The man’s condition deteriorated. On Monday, the registered nurse did not recognise the significance of the man’s deterioration or seek a medical review.
She obtained the man’s prescribed medication using the hospital’s automated medication dispensing system.
She also inadvertently attached the man’s medication administration sheet to the file of another patient. As a result, she mistakenly believed that medications listed on the other patient’s file had been prescribed for the man.
As those additional medications were not on the man’s profile on the automated dispensing system, the registered nurse overrode the system to obtain them. She decided to withhold one of the drugs, and subsequently administered three of the other patient’s medications, including cardiac drug sotalol, to the man.
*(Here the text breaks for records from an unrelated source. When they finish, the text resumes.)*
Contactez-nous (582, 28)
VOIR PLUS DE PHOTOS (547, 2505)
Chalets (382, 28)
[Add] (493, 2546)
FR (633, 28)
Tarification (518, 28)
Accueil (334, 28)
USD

Soon after, the registered nurse realised that she had given the man another patient’s medication. She did not report the error to the duty manager, or ask for the man to be assessed by a doctor. She looked up the additional medications in a pharmacy reference book and, finding that they were cardiac drugs, was reassured and decided that the man was not at risk of harm.
Not long after the man had been given those medications, he became short of breath. He died on Monday evening.
Mr Hill found the registered nurse breached the Code of Health and Disability Services Consumers' Rights, while the district health board did not breach the code.
The regional forensic pathologist had said the patient should not have been administered sotalol. Sotalol was a beta blocker and could improve cardiac conduction, but could also slow the heart through its negative action on the heart rate.